We investigate the semantics of systems which can refer to themselves, e.g., by “passing around" systems of the same kind as values (hence potential observables). For this reason, we refer to these systems as self-referential. Instances of this scenario are higher-order calculi like the λ-calculus, the calculus of higher-order communicating systems (CHOCS), the higher-order π-calculus (HOπ), HOcore, etc. It is well known that higher-order systems pose unique challenges and are difficult to reason about. Many bisimulations and proof methods have been proposed also in recent works. This ongoing active effort points out that a definition of abstract self-referential behaviour is still elusive.

We address these difficulties by providing an abstract characterisation of self-referential behaviours as self-referential endofunctors, i.e. functors whose definition depends on their own final coalgebra.

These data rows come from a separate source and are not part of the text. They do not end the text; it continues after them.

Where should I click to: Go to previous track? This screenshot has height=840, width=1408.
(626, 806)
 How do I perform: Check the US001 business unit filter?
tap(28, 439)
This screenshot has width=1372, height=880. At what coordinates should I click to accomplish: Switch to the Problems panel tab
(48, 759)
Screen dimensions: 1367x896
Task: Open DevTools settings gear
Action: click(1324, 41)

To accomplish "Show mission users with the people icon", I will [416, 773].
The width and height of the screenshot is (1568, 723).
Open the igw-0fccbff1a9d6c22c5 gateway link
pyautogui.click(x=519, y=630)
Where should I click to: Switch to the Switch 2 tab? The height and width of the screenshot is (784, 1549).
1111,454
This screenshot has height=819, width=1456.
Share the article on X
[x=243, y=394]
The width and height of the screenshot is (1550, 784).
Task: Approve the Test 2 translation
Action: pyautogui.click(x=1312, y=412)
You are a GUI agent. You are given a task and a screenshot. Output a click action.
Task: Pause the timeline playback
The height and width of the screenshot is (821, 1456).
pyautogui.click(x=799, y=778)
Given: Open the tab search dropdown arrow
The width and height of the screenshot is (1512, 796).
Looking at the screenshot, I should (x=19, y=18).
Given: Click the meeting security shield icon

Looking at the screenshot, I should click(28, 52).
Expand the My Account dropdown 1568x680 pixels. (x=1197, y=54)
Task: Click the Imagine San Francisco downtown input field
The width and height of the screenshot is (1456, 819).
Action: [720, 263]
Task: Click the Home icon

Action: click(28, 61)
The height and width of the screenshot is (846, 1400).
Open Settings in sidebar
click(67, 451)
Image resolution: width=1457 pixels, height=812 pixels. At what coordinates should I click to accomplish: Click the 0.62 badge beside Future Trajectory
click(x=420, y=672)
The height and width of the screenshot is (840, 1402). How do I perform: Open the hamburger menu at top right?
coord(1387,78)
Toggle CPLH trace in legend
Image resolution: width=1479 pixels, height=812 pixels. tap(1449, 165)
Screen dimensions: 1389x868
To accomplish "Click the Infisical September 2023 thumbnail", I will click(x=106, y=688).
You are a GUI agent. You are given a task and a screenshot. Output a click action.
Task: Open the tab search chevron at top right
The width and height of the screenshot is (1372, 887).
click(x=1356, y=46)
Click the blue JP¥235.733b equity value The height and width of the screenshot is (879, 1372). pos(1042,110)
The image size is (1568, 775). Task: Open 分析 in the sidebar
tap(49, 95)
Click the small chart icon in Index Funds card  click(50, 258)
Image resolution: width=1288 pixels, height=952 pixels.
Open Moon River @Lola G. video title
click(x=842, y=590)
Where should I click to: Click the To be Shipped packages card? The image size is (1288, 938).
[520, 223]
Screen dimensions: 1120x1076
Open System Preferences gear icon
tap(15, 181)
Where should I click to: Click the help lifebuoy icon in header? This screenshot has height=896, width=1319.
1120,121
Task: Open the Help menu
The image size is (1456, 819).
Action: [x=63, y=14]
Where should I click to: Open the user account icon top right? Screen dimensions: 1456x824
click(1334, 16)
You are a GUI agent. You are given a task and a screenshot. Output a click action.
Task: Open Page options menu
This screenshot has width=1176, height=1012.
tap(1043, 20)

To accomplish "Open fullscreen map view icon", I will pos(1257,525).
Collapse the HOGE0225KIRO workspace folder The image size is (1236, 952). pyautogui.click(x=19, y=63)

The construction of these functors is not trivial, since they must be defined at once with their own final coalgebra and due to the presence of both covariant and contravariant dependencies (e.g. arising from higher-order inputs). We provide such a construction.

Similarly defined endofunctors arise from considering as object systems (i.e., those which can be values) only certain subclasses of systems (usually via some syntactic restriction) or a syntactic representations (cf. higher-order process algebras): self-referential endofunctors are shown to be universal among them. Universality renders self-referential endofunctors a touchstone for similar behavioural functors and offers the mathematical structure for assessing soundness and completeness of other models via properties of the associated universal morphisms.